IT’S FRAUD ALL THE WAY DOWN: A third of federal agencies in audit lacked regular fraud monitoring or evaluation.

The U.S. Government Accountability Office (GAO) released a technical appendix to its 2015 fraud risk management guidance this month, aimed at helping federal agencies strengthen how they prevent fraud in U.S. government programs. The reason? Many still lack basic safeguards.

Previous GAO reports have revealed the extent of fraud across the federal government.

A report from 2024 showed that the U.S. loses between $233 billion and $521 billion annually to fraud, based on data from 2018-2022.

“Fraud prevention, including deterrence, decreases the need to chase after and recover stolen funds,” read the latest report. “Demonstrating the value of fraud prevention can help inform antifraud resource allocation decisions.”
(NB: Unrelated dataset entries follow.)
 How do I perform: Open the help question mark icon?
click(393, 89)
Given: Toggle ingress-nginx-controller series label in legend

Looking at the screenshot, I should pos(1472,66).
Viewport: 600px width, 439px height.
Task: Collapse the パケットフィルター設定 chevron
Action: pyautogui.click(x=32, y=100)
The new report builds on GAO’s 2015 Fraud Risk Framework, which outlines best practices for preventing, detecting and responding to fraud in federal programs.

The framework is organized into four components: establishing an antifraud culture; assessing fraud risks; designing and implementing control activities; and evaluating outcomes and adapting efforts.

GAO’s new technical appendix focuses specifically on the fourth component, which is how agencies can systematically evaluate the effectiveness of their fraud risk management activities and adapt them as needed.

Components five, six, and seven: Prosecute, prosecute, prosecute.